**TEXT EXCERPT:**
···

Since my last post (yes, I’ve been tardy again!) I have had my first trip on the Seven Rio then a leave in Michigan. – I shall post more about the Seven Rio later, but for now I’m going to talk about this last leave.
A leave in Autumn – I still can’t bring myself to say ‘Fall’, even though I have been in the US for so long, it’s one of those quirks that I like to maintain while projecting myself as ‘an eccentric Brit’ – is usually one of my favourites. (continuing to use ‘u’ in words like favourite, colour and harbour is another of the aforementioned quirks that I will be maintaining for the time being!)
I do like the Autumn colours, though clearing up the fallen leaves is a bit of a pain, and the weather is usually the most agreeable, but most of all I like it because it tends to be one of the few times when I’m neither getting eaten alive by the mosquitoes nor having to shovel snow! It is usually a good time to slow down a bit, take stock of what we have achieved over the Summer and make any final preparations for winter.
We didn’t manage to do that this leave, or more accurately, we did it all other than the ‘slow down’ bit. Every leave this year seems to have been phenomenally busy, and this last one was no exception.
We did have a hugely sad event at the beginning of the leave when we had to say goodbye to two of our dogs, Tessa and Domino. Apart from the two most recent arrivals, Willow and Ceiba, all of our dogs are in the ‘senior’ stages of their lives and we know that their days with us are getting fewer, but that doesn’t make it any easier to take.
Tessa was our first dog and has been with us for almost as long as we have been married (Melisa got her while I was on my first trip offshore after our wedding) so she was almost 16 years old. Though she was a border collie, she was a ‘smooth blue’, meaning that she had a shorter coat than most collies and was predominantly blue-grey in colour. When we first got her, my father dotted on her, and as we added more dogs to the pack I think he thought we were slightly mad. He gradually came to accept the others, but Tessa remained his favourite. And Tessa, in particular, loved it when we headed to the car saying that we were ‘going to go see Grand dad’! Like our other Scottish Border Collies, Tessa came with us from Scotland, first to Colorado, and then on to Michigan.
I think that Domino may have been the first of the dog to join us in America. We knew about him while we were still in the UK and Melisa had made contact with his foster family before we moved. Domino was an Aussie who was deaf and mostly blind. He had been turned in to a kill shelter in California were he was rescued by a lady who tries to rehome Aussies. Once we moved over to Colorado, Domino’s foster family took him to us via what must have been a 2000 mile round road trip. We were told that he was very friendly, but preferred women to men. Obviously no one told Domino that as he seemed to favour me over Melisa! Domino was a very ‘rough and tumble’ dog, something that seems to be an Aussie trait – while the Collies were Soccer players, Domino was definitely more a Rugby player, bowling over any dog that got in his way. We have no idea of how old Domino was, we were told originally that he was seven when he was turned into the shelter, then he was with us for over nine years, either way he was no spring chicken. In the last few months he was experiencing increasing pain in his hind quarters and some mornings, he could barely stand.

···

**GIVEN INFORMATION:**
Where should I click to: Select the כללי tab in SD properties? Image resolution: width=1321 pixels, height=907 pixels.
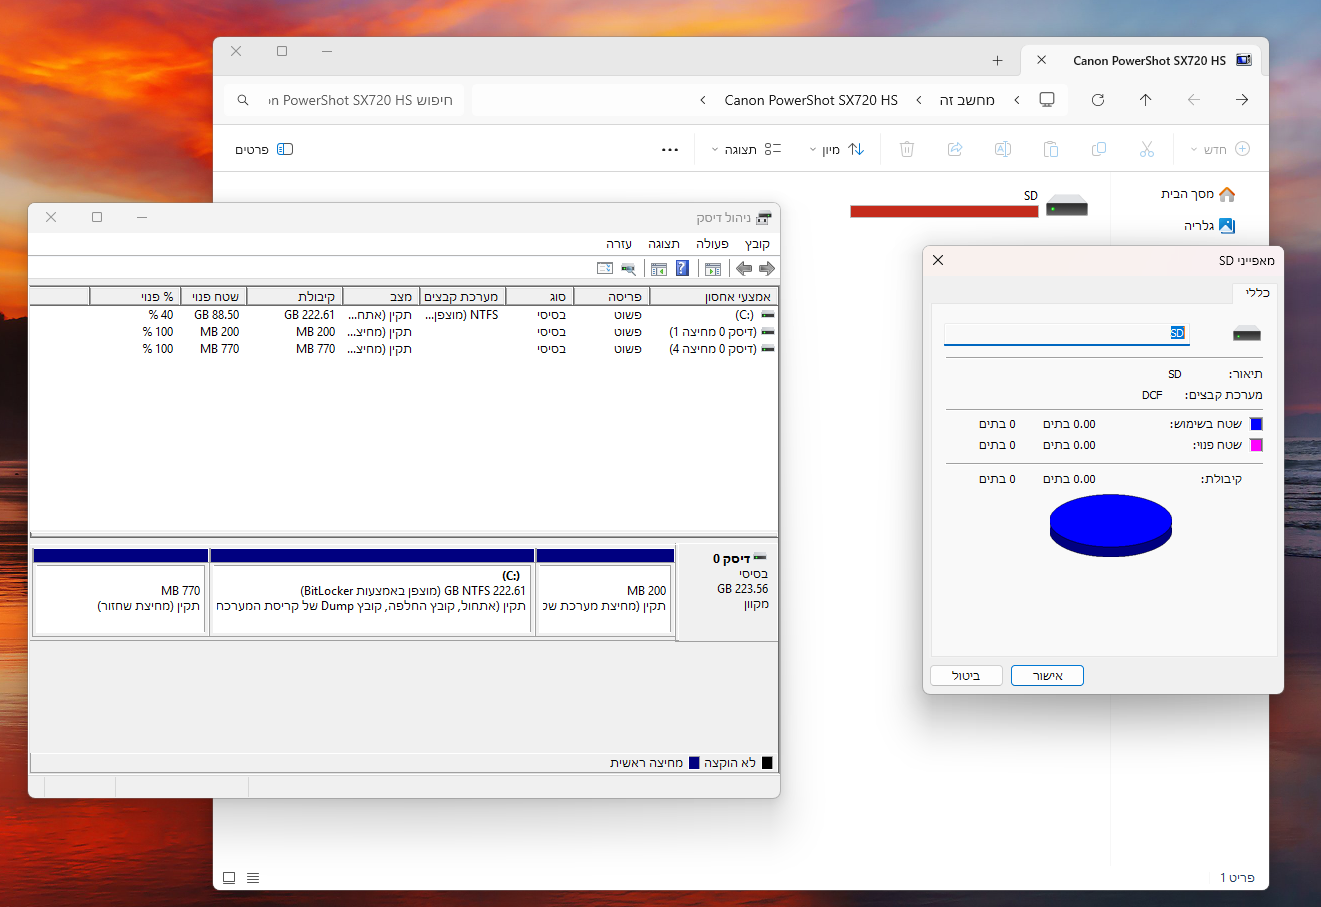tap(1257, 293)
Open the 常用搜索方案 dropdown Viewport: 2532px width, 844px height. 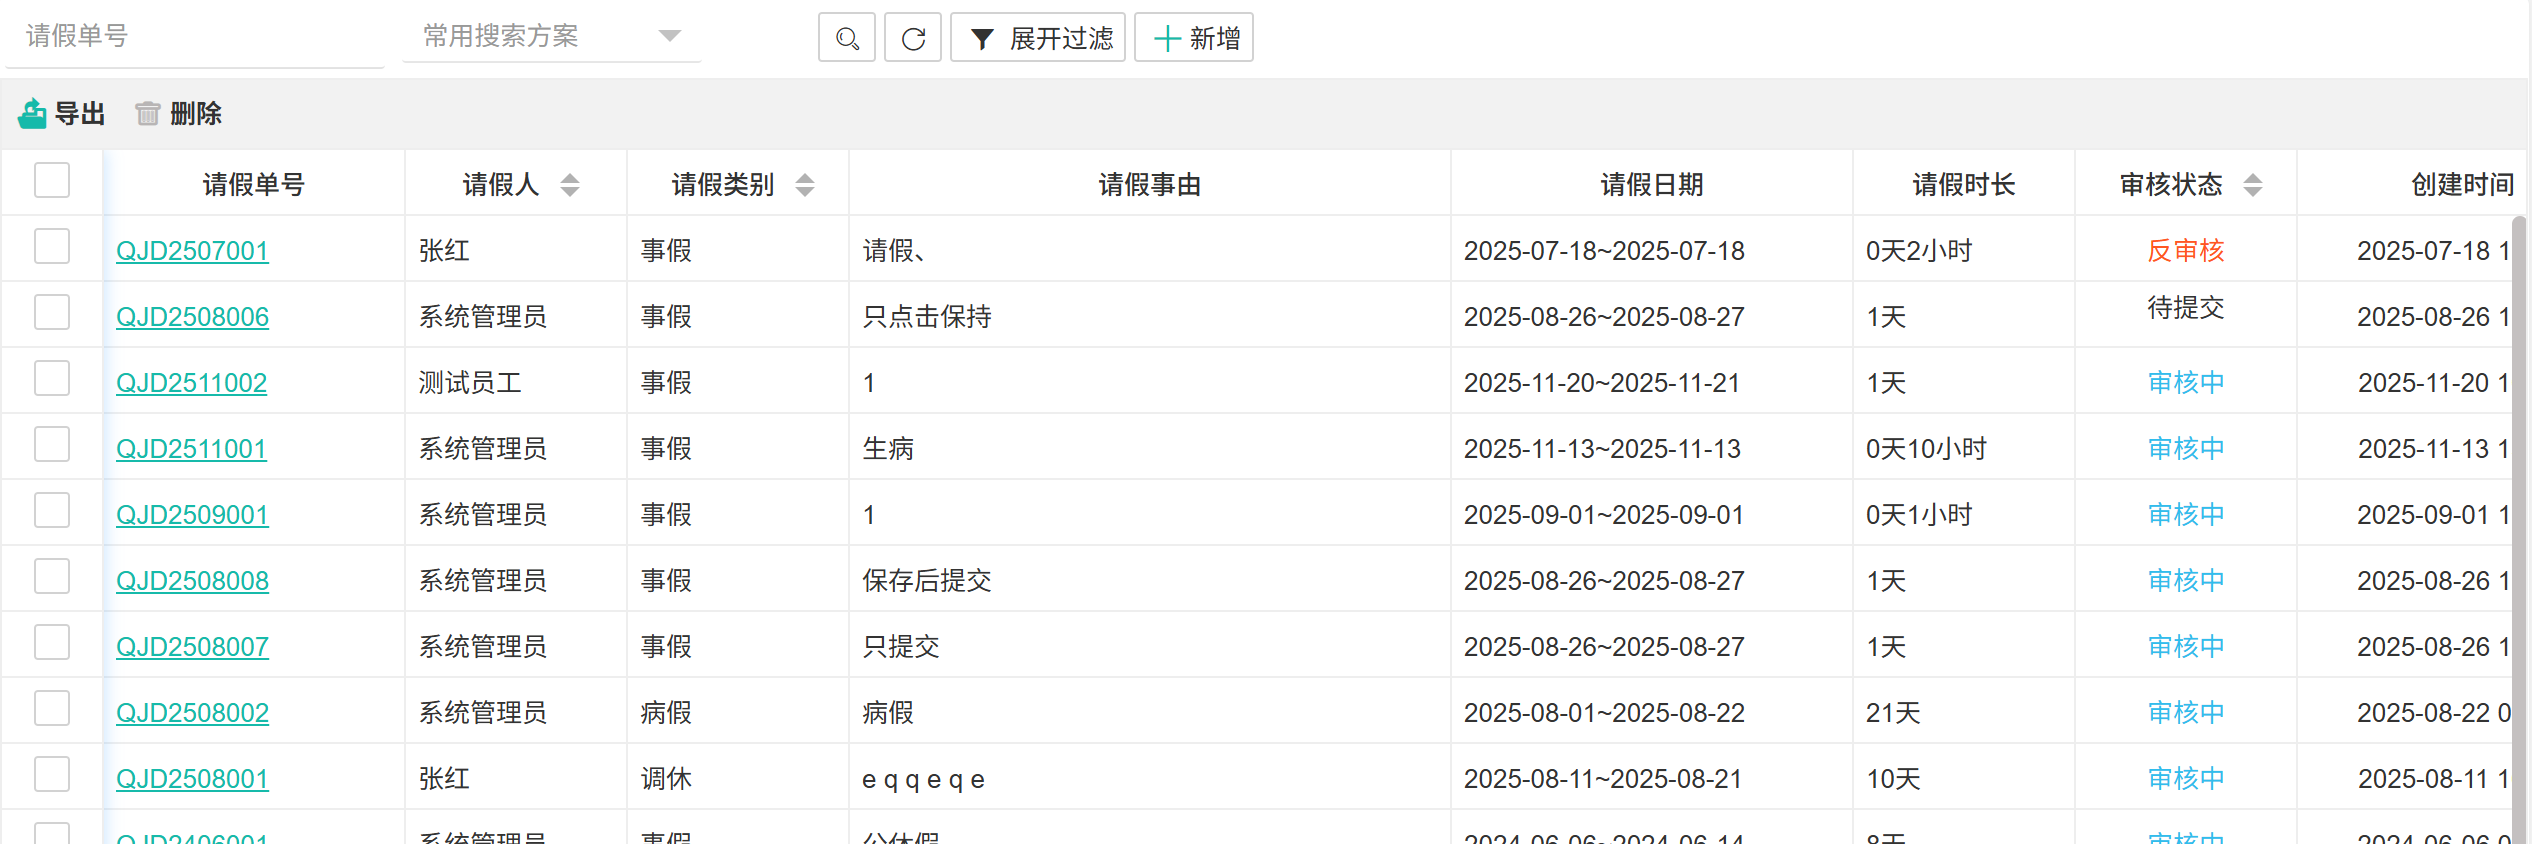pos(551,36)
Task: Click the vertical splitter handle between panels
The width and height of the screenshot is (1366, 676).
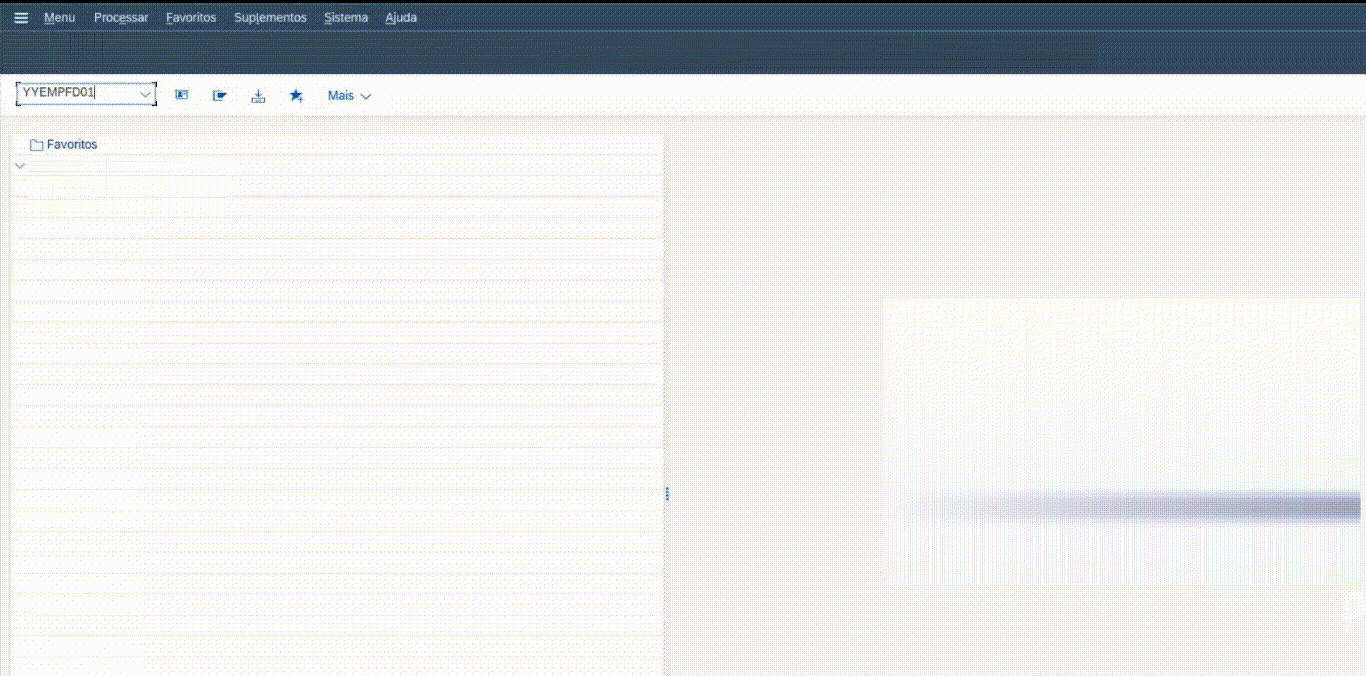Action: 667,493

···

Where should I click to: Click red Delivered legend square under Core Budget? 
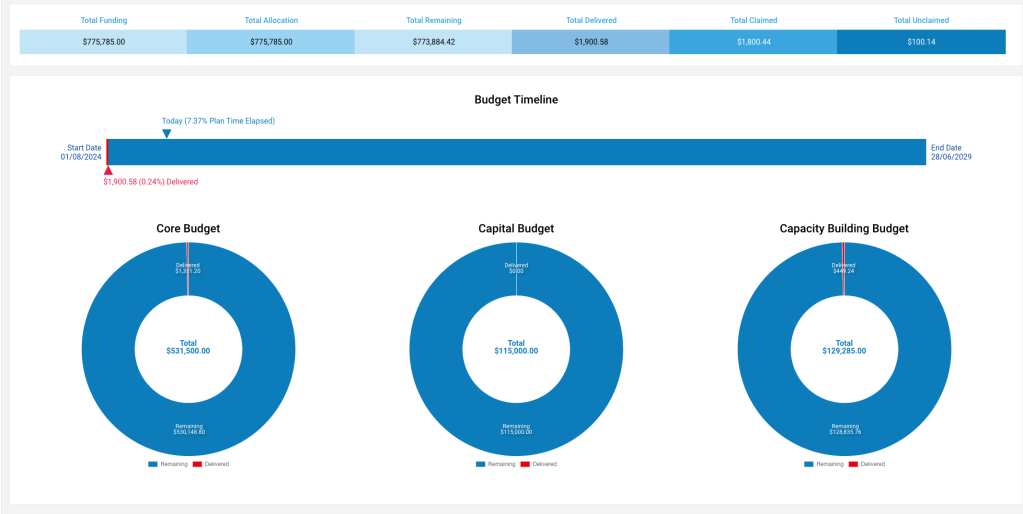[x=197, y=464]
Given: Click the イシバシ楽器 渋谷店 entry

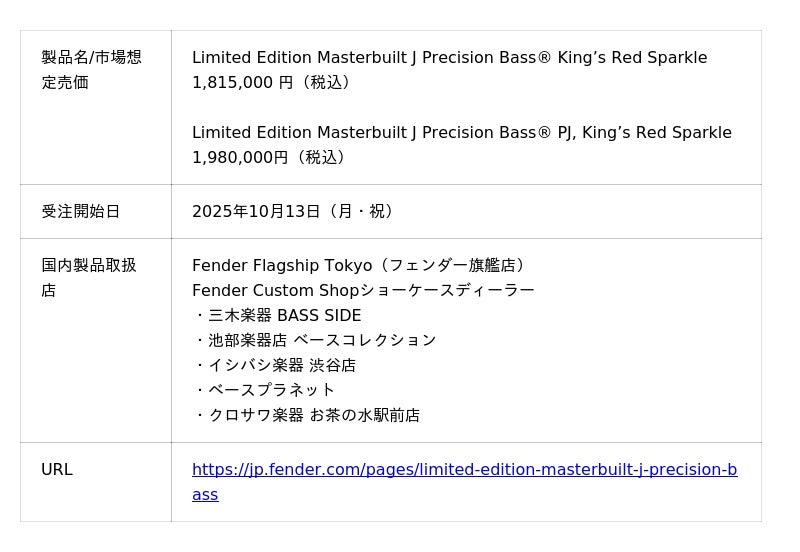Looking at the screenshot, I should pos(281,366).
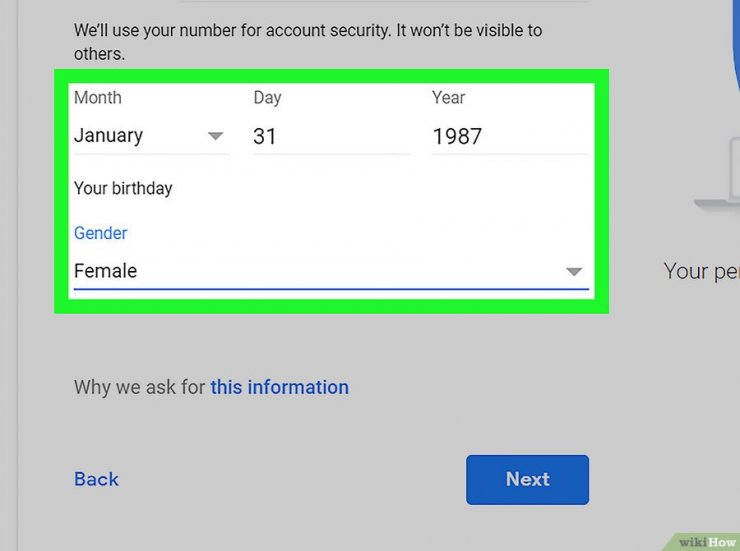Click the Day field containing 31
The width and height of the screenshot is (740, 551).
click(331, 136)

···

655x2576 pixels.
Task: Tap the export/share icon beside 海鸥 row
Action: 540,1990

···

**PROBLEMS AND TASKS:**
- 1) Using the post about the Michigan leave, decide whether each statement agrees with it: (a) Tessa was almost 16 years old. (b) Domino was turned in to a shelter in Colorado. (c) The writer has come to prefer saying 'Fall'. Answer yes or no for each and quote the words of the post that decide it.
- 2) Write what comes next in the post about the Michigan leave, starting after its final sentence.
The records play no part in what is asked here.

**RESULTS FOR EACH TASK:**
- 1)
(a) Yes: "so she was almost 16 years old"
(b) No: "He had been turned in to a kill shelter in California"
(c) No: "I still can’t bring myself to say ‘Fall’"

- 2)
We took Tessa and Domino together to say our goodbyes, and after the vet, we took them home to bury them in our pet cemetery where Prue and Todd are. We didn’t realise that, while we were losing two, we were gaining one.
A New Cria
After the sad events of the morning we went to check on the other animals and found that in the course of the morning Glenda, one of our llamas had presented us was a new male Cria. We knew that at least some of the four llamas could be pregnant (and two definitely LOOKED pregnant) but we had no idea of when they were bred, or when they would be due. The new boy had literally arrived while the two dogs were leaving us. When we found him he was ‘all legs’ trying to stand up but hindered by the after -birth that had dried round his hind legs. After helping clean him up a bit, we watched him take his first tentative steps. He seemed to be a little small but, so far, he is surviving. His arrival, and the facts that if the others are pregnant they can’t be far behind, and that winter is coming, put pressure on the timetable of getting some shelter built in the llama pen. The adult llamas, being used to winter in the Andes mountains, tend not to mind the cold and show too much, but we didn’t want any young ones to do with out at least some form of shelter.
It had been on the job list for this leave anyway, but the unexpected arrival of the Cria pushed up the urgency, so we built a ‘loafing shed’ for the llamas in their back pen. Having ‘put a wiggle on’ to get it built, I’d yet to see the llamas use it up to the time I left! As we wanted it to at least look the part, we build the loafing shed in our, now signature, white metal siding with copper coloured roof. I hope the llamas appreciate how stylish it looks!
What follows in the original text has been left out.